Each record below should be set down exactly.

Working data =>
..........

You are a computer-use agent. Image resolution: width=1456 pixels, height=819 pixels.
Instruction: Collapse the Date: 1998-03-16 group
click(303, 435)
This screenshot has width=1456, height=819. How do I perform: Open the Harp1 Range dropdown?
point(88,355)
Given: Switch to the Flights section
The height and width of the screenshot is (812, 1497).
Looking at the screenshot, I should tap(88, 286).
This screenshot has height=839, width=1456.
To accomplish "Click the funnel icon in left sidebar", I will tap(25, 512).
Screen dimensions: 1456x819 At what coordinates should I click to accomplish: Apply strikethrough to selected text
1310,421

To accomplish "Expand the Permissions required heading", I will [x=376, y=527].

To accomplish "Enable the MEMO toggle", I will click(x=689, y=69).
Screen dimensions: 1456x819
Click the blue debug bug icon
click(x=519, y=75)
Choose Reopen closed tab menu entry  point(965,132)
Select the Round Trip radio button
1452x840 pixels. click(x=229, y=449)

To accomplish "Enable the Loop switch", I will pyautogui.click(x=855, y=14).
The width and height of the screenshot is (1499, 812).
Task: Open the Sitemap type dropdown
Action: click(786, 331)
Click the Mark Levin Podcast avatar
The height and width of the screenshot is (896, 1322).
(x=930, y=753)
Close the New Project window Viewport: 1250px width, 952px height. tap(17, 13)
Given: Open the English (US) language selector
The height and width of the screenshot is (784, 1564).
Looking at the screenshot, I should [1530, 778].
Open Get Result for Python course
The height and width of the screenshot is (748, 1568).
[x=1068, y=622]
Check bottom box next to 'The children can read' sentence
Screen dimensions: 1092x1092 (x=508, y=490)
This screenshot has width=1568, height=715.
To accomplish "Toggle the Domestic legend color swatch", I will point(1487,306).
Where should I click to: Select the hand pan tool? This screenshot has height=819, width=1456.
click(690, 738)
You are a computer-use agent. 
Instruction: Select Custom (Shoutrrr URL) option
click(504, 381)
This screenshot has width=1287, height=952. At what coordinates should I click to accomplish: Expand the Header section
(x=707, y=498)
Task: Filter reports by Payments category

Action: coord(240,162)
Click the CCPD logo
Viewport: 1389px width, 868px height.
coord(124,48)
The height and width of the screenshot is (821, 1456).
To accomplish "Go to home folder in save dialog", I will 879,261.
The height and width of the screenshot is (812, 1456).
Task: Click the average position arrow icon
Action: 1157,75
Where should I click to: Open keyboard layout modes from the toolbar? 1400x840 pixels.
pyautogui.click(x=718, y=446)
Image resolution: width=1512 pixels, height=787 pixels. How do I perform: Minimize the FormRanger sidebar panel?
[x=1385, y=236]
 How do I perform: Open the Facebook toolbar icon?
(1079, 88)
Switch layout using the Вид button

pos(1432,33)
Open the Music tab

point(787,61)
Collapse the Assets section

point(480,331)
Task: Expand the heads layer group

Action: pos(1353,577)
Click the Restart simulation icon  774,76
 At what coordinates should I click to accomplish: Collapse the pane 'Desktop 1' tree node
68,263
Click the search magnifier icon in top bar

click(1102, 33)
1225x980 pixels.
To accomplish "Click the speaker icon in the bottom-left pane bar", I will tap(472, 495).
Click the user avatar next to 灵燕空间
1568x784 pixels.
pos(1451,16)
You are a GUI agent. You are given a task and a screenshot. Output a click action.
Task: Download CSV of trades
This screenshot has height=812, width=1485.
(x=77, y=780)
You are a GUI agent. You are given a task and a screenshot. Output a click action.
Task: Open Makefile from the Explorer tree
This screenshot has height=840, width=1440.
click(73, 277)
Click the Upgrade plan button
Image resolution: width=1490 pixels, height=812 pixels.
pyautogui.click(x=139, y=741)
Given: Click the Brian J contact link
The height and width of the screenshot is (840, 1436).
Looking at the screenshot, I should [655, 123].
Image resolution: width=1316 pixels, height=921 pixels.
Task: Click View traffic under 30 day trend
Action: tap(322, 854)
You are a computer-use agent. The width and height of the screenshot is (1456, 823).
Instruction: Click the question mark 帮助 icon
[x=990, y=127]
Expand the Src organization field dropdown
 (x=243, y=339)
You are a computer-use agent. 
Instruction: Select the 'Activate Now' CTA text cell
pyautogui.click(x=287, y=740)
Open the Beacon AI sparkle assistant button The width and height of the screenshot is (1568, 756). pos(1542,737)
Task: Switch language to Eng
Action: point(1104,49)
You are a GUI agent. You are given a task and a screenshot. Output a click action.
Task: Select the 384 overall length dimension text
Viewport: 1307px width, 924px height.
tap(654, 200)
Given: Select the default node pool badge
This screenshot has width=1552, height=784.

..........

Output of the exercise =>
You are a computer-use agent. Image resolution: width=1456 pixels, height=819 pixels.
Instruction: Collapse the Date: 1998-03-16 group
click(303, 435)
This screenshot has width=1456, height=819. How do I perform: Open the Harp1 Range dropdown?
point(88,355)
Given: Switch to the Flights section
The height and width of the screenshot is (812, 1497).
Looking at the screenshot, I should tap(88, 286).
This screenshot has height=839, width=1456.
To accomplish "Click the funnel icon in left sidebar", I will tap(25, 512).
Screen dimensions: 1456x819 At what coordinates should I click to accomplish: Apply strikethrough to selected text
1310,421

To accomplish "Expand the Permissions required heading", I will [x=376, y=527].

To accomplish "Enable the MEMO toggle", I will click(x=689, y=69).
Screen dimensions: 1456x819
Click the blue debug bug icon
click(x=519, y=75)
Choose Reopen closed tab menu entry  point(965,132)
Select the Round Trip radio button
1452x840 pixels. click(x=229, y=449)

To accomplish "Enable the Loop switch", I will pyautogui.click(x=855, y=14).
The width and height of the screenshot is (1499, 812).
Task: Open the Sitemap type dropdown
Action: click(786, 331)
Click the Mark Levin Podcast avatar
The height and width of the screenshot is (896, 1322).
(x=930, y=753)
Close the New Project window Viewport: 1250px width, 952px height. tap(17, 13)
Given: Open the English (US) language selector
The height and width of the screenshot is (784, 1564).
Looking at the screenshot, I should [1530, 778].
Open Get Result for Python course
The height and width of the screenshot is (748, 1568).
[x=1068, y=622]
Check bottom box next to 'The children can read' sentence
Screen dimensions: 1092x1092 (x=508, y=490)
This screenshot has width=1568, height=715.
To accomplish "Toggle the Domestic legend color swatch", I will point(1487,306).
Where should I click to: Select the hand pan tool? This screenshot has height=819, width=1456.
click(690, 738)
You are a computer-use agent. 
Instruction: Select Custom (Shoutrrr URL) option
click(504, 381)
This screenshot has width=1287, height=952. At what coordinates should I click to accomplish: Expand the Header section
(x=707, y=498)
Task: Filter reports by Payments category

Action: coord(240,162)
Click the CCPD logo
Viewport: 1389px width, 868px height.
coord(124,48)
The height and width of the screenshot is (821, 1456).
To accomplish "Go to home folder in save dialog", I will 879,261.
The height and width of the screenshot is (812, 1456).
Task: Click the average position arrow icon
Action: 1157,75
Where should I click to: Open keyboard layout modes from the toolbar? 1400x840 pixels.
pyautogui.click(x=718, y=446)
Image resolution: width=1512 pixels, height=787 pixels. How do I perform: Minimize the FormRanger sidebar panel?
[x=1385, y=236]
 How do I perform: Open the Facebook toolbar icon?
(1079, 88)
Switch layout using the Вид button

pos(1432,33)
Open the Music tab

point(787,61)
Collapse the Assets section

point(480,331)
Task: Expand the heads layer group

Action: pos(1353,577)
Click the Restart simulation icon  774,76
 At what coordinates should I click to accomplish: Collapse the pane 'Desktop 1' tree node
68,263
Click the search magnifier icon in top bar

click(1102, 33)
1225x980 pixels.
To accomplish "Click the speaker icon in the bottom-left pane bar", I will tap(472, 495).
Click the user avatar next to 灵燕空间
1568x784 pixels.
pos(1451,16)
You are a GUI agent. You are given a task and a screenshot. Output a click action.
Task: Download CSV of trades
This screenshot has height=812, width=1485.
(x=77, y=780)
You are a GUI agent. You are given a task and a screenshot. Output a click action.
Task: Open Makefile from the Explorer tree
This screenshot has height=840, width=1440.
click(73, 277)
Click the Upgrade plan button
Image resolution: width=1490 pixels, height=812 pixels.
pyautogui.click(x=139, y=741)
Given: Click the Brian J contact link
The height and width of the screenshot is (840, 1436).
Looking at the screenshot, I should [655, 123].
Image resolution: width=1316 pixels, height=921 pixels.
Task: Click View traffic under 30 day trend
Action: tap(322, 854)
You are a computer-use agent. The width and height of the screenshot is (1456, 823).
Instruction: Click the question mark 帮助 icon
[x=990, y=127]
Expand the Src organization field dropdown
 (x=243, y=339)
You are a computer-use agent. 
Instruction: Select the 'Activate Now' CTA text cell
pyautogui.click(x=287, y=740)
Open the Beacon AI sparkle assistant button The width and height of the screenshot is (1568, 756). pos(1542,737)
Task: Switch language to Eng
Action: point(1104,49)
You are a GUI agent. You are given a task and a screenshot. Output a click action.
Task: Select the 384 overall length dimension text
Viewport: 1307px width, 924px height.
tap(654, 200)
Given: Select the default node pool badge
This screenshot has width=1552, height=784.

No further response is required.